There were similar protests of a couple hundred people each held in Haifa and Yerushalayim, as well as a stormy protest against plans to develop natural gas near the home of Energy Minister (Likud) Silvan Shalom. At the latter, protestors clashed with police, leading to a number of arrests.

(YWN – Israel Desk, Jerusalem)



3 Responses

  1. 1. He promised to balance Israel’s budget, and he’s keeping his promises. Israel does have a problem in that it provides welfare state benefits at a level that would be “rich” even for an affluent country, whereas it’s economy is anything but rich. This is the sort of behavior that got countries such as Greece and Spain into trouble.

    2. Most of his supporters assumed he would balance the budget solely by stripping welfare from Hareidim, not themselves. Lapid played to this audience, even though he should have known that cuts targetted to hareidim would not be adequate. As an article of faith they believed that hareidim were living like kings and cutting them off would bring prosperity to the rest of Israel. Like most bigots, his hated blinded him (and his supporters), and not that reality struck it is painful to them (Baruch ha-Shem).
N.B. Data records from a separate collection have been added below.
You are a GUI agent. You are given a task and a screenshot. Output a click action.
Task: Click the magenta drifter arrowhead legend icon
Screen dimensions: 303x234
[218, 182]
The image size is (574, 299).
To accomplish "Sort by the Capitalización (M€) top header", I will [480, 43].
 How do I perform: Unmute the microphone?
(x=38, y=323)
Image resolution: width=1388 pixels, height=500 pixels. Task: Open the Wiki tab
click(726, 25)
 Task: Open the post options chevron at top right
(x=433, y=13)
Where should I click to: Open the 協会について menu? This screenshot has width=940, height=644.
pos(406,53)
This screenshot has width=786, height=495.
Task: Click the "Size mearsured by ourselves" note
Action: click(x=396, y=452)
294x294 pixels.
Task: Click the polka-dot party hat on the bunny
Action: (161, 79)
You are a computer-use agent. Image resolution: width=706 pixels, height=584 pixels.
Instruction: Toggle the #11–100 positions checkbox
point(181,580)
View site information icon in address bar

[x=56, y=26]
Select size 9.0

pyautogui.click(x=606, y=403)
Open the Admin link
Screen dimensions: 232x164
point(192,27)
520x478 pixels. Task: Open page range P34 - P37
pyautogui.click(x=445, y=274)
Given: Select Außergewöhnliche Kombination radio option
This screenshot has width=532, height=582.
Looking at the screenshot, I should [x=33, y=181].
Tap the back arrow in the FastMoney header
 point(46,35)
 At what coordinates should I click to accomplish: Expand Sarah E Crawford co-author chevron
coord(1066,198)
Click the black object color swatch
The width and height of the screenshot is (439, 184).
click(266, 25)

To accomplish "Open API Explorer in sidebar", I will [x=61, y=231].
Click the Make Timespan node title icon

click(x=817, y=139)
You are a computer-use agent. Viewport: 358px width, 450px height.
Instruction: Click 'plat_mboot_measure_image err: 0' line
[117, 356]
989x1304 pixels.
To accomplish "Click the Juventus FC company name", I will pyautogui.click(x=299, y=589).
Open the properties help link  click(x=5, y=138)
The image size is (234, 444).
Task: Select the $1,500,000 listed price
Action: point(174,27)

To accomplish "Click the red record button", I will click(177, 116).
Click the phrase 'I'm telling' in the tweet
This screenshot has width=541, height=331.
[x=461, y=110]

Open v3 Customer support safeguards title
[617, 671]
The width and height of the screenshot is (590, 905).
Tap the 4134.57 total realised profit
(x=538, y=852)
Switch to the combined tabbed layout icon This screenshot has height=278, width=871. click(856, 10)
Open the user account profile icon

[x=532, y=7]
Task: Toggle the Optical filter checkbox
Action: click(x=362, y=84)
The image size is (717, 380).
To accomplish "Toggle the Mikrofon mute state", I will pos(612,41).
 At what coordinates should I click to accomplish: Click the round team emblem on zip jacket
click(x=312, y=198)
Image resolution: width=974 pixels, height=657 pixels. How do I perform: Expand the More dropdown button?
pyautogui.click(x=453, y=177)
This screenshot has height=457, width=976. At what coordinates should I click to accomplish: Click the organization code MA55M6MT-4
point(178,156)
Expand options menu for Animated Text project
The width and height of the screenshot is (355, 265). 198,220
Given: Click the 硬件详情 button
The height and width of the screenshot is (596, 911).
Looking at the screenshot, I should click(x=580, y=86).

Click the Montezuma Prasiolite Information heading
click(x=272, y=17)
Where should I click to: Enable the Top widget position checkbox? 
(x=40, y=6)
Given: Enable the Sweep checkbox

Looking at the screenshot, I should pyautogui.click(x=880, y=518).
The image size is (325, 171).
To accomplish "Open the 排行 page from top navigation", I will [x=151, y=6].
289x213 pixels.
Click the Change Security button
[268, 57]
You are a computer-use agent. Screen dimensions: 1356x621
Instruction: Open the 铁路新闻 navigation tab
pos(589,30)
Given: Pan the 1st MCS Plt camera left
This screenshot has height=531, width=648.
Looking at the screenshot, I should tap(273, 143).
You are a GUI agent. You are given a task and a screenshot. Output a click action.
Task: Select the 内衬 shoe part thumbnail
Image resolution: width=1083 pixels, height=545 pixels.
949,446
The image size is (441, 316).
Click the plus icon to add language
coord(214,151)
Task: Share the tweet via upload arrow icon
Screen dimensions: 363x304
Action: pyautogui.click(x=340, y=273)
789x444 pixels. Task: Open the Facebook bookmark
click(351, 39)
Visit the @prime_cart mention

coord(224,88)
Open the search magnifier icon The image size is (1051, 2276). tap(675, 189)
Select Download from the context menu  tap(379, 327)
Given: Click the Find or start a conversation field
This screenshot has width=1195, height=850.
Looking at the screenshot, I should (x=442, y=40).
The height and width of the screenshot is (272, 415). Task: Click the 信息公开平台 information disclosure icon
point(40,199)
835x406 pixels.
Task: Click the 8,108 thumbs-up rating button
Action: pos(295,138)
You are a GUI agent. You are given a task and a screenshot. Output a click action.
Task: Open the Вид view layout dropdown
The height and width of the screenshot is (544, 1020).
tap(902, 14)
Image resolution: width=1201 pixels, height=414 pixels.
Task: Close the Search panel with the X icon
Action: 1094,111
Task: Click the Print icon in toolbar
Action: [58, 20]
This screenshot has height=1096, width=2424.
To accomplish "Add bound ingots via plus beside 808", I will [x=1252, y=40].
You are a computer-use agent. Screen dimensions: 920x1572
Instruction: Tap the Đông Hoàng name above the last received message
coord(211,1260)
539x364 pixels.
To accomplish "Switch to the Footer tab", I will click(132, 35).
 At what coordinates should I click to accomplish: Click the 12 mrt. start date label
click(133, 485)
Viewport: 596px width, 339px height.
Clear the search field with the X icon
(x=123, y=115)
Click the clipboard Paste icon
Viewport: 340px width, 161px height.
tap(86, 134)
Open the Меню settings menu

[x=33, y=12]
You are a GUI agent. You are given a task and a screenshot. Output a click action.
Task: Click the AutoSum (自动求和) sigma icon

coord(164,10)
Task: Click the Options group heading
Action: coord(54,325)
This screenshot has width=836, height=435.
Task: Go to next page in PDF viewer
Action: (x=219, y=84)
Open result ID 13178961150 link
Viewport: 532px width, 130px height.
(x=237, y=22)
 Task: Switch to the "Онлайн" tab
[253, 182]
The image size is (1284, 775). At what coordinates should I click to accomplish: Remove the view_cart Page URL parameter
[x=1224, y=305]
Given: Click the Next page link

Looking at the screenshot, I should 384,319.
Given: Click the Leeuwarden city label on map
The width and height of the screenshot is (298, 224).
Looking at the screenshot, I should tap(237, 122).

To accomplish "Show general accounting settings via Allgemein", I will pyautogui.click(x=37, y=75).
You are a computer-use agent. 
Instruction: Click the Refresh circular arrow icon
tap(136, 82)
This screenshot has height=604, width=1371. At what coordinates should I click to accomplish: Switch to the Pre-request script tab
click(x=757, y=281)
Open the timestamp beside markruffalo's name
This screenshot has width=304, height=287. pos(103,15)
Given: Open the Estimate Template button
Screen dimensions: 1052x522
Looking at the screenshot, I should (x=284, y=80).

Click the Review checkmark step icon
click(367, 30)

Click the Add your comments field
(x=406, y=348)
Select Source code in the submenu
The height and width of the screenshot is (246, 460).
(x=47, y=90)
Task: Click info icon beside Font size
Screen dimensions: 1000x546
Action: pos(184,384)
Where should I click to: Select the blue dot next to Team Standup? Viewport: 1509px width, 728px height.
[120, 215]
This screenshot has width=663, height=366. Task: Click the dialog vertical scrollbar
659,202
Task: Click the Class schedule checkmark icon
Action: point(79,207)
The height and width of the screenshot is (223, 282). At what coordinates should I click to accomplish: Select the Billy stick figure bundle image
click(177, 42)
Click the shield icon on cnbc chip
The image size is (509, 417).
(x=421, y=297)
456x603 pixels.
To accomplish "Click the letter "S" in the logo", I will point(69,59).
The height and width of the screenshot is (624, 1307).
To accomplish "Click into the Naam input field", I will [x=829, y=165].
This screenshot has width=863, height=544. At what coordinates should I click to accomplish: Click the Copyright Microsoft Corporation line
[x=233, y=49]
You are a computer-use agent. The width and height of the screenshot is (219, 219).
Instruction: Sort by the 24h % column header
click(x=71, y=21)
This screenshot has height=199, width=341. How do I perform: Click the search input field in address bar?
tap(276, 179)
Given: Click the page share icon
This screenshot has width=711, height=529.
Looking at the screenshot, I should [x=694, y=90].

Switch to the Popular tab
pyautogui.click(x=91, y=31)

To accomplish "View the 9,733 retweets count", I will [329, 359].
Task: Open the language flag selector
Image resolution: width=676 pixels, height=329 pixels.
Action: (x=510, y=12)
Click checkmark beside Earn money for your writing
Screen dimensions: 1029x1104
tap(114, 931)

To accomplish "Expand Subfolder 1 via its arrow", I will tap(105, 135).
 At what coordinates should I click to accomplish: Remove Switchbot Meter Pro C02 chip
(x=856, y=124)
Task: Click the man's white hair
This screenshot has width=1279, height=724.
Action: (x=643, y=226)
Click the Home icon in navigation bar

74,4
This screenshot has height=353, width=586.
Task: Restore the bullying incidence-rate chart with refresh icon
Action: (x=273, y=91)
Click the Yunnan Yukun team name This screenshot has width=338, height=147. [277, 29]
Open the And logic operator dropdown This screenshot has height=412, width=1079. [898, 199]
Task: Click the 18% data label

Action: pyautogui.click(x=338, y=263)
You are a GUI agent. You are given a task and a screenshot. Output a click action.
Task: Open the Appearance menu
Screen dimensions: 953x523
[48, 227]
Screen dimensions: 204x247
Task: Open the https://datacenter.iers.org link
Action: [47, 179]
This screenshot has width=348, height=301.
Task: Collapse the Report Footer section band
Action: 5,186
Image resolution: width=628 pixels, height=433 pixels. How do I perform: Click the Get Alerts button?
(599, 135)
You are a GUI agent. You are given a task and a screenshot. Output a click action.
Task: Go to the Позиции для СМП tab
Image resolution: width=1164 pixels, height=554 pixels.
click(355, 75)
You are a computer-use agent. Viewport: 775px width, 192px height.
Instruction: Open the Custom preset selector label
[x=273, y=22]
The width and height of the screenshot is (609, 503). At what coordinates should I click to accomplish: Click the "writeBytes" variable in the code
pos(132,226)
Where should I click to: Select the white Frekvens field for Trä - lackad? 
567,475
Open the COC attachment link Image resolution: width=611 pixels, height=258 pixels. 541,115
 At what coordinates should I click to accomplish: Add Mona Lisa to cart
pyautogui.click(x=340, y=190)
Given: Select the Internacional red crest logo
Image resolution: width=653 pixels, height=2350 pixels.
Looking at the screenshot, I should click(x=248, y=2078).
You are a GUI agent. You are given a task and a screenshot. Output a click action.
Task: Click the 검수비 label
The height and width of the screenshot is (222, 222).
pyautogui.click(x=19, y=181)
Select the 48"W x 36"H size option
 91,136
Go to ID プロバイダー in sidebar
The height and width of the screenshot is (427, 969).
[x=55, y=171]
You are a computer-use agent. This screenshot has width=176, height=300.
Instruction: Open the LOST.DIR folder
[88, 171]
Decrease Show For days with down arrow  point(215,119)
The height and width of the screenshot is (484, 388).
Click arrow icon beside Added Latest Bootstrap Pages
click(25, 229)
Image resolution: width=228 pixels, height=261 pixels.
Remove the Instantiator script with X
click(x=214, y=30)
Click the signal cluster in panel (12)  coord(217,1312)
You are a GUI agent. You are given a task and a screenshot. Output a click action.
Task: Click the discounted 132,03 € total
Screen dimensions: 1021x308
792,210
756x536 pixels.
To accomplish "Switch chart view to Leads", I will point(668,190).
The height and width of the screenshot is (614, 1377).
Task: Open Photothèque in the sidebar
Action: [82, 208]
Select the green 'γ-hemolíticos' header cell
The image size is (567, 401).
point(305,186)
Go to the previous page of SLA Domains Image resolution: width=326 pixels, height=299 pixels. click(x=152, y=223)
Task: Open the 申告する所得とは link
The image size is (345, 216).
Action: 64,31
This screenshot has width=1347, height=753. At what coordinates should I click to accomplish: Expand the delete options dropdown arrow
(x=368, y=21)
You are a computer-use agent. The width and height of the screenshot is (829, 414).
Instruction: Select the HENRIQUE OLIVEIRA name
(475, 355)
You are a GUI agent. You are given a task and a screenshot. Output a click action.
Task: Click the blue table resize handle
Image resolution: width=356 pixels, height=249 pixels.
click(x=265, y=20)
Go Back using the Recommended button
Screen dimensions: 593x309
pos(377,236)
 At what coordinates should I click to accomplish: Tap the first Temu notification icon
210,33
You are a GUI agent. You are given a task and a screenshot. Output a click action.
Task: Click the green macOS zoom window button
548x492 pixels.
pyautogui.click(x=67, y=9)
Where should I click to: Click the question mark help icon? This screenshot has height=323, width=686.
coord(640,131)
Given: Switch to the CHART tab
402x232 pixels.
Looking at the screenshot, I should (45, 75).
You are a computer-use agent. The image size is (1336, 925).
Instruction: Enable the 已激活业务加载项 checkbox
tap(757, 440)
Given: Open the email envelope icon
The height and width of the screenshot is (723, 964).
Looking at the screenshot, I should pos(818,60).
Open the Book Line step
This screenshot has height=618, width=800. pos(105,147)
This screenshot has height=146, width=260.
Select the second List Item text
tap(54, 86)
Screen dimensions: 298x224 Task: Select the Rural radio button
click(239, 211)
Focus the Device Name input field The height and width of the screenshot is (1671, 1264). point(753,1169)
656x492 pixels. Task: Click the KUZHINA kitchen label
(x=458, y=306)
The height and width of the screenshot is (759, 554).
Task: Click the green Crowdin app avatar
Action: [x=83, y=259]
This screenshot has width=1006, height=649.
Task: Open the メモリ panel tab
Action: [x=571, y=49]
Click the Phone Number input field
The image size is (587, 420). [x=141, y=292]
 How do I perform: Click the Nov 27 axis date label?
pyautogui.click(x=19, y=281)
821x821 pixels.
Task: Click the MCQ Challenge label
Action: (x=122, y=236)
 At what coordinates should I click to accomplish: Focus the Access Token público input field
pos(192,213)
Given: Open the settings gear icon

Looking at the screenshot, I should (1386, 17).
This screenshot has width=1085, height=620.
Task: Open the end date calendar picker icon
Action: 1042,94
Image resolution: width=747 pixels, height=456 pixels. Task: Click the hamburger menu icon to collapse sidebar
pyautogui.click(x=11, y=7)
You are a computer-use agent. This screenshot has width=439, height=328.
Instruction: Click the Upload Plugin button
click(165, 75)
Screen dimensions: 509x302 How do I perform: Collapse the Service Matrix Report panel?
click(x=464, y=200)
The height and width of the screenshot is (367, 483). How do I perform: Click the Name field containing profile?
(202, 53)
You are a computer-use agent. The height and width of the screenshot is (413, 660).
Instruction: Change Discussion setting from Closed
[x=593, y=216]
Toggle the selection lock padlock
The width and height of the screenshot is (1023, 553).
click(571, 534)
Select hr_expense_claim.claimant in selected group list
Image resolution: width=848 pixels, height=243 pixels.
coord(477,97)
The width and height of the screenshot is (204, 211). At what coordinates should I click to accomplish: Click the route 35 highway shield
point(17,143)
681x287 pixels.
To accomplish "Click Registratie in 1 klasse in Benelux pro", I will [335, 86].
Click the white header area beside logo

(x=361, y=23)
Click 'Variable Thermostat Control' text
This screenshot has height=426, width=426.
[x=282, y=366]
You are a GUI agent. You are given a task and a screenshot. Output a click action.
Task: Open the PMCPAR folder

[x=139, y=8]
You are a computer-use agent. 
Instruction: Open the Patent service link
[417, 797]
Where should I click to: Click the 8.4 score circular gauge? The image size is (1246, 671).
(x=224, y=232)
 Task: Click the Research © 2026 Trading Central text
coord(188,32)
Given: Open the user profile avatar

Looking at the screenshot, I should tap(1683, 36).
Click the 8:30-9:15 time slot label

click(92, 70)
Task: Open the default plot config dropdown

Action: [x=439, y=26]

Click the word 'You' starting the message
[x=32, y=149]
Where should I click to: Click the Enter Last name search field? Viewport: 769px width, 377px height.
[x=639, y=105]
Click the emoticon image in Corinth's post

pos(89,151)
    3. Given Israel’s extreme lack of economic freedom (e.g. banning most hareidi men from working, discrimination against both hareidim and Arabs – which come to 40% of the population, extreme crony capitalism, etc., it isn’t clear that market oriented economic policies will work at all, since such policies assume that cutting government involvement will encourage free markets to bloom, but Israeli policies prevent that from happening.